Çanakkale... Ortak Vatan...

DTP Muş milletvekili Sırrı Sakık'ın "Cumhuriyet'i yönetenler Çanakkale'de toprağa gömülenlere ihanet etti" dediği konuşma, her şey bir yana, "ortak yaşam" ve "ortak değerler" adına olumlanmalı. Üstelik, konuşma birçok açıdan gerçek bir temele dayanıyor. Çanakkale'de "ortak" bir mücadele verildiği doğru, Cumhuriyet'in kurulması ile birlikte Kürtlerin inkar edilmeye, yok sayılmaya çalışıldığı da...

Bunların nedenleri vardır, soğukkanlılıkla tartışılmalı ve yalnızca milliyetçiliğe, ırkçılığa bağlanmamalıdır. Yanlış sonuç çıkarılır.

Ancak ne olursa olsun, gerçek ortadadır. Kürtler "ortak vatan"da dışlanmışlardır.

Türklerin ve Kürtlerin birlikteliklerinin tesisi için alabildiğine örselenen ortaklık duygusunun yeniden gelişmesi elbette ortak tarihsel referansların ortaya çıkarılabilmesine de bağlı. Tek yol değil, yetmez ama iki halkın geriye dönüp baktıklarında boşluktan başka şeyler de görmelerinde yarar var.

Referans noktalarından birinin Çanakkale Savaşı olacağının sinyalleri zaten alınıyordu. Son dönemde değişik kentlerden birçok Kürt yakınlarının, akrabalarının mezarlarını bulmak için girişimlerde bulunuyordu. "Biz de buralarda kan döktük, öldük", bir bağlanma hamlesidir.

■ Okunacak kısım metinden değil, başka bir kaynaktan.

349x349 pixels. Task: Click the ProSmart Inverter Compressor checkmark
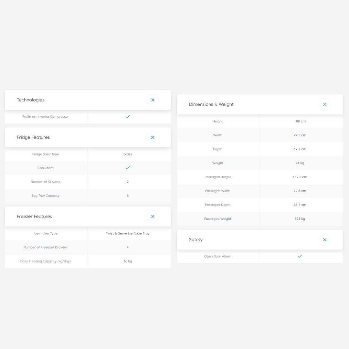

Burjuva medyasının Sakık'ın sözlerini "Şok: 'Mustafa Kemal Çanakkale'de ölenlere ihanet etti'" diye vermesi, "çözüm"cü hükümet ve ona yedeklenen muhalefetin Kürtlere eşit ortak değil üvey evlatlığı layık gördüğünün kanıtıdır.

Sakık konuşmasında başka şeyler de söylüyor. Tıpkı diğer DTP yöneticileri gibi "biz hiçbir zaman ayrı devlet, ayrı bayrak talebinde bulunmadık" diyor. Bu ısrarlı açıklamalar önemsenmeli. Üzülenler var, burjuva basını "dün ne diyorlardı"yı hatırlatarak "samimiyetsizlik" vurgusu yapıyor. Üzülenler var, solda Kürtlerden gelen her "ortak vatan" açıklamasına "teslim oluyorlar" tepkisi verenlere rastlanıyor.

Ayrılık değil de birlik ve ortaklık istenmesinden nasıl üzüntü duyulur!

Samimiyet testi açısından kriterler ve de "teslimiyet" başka yerde aranmalı.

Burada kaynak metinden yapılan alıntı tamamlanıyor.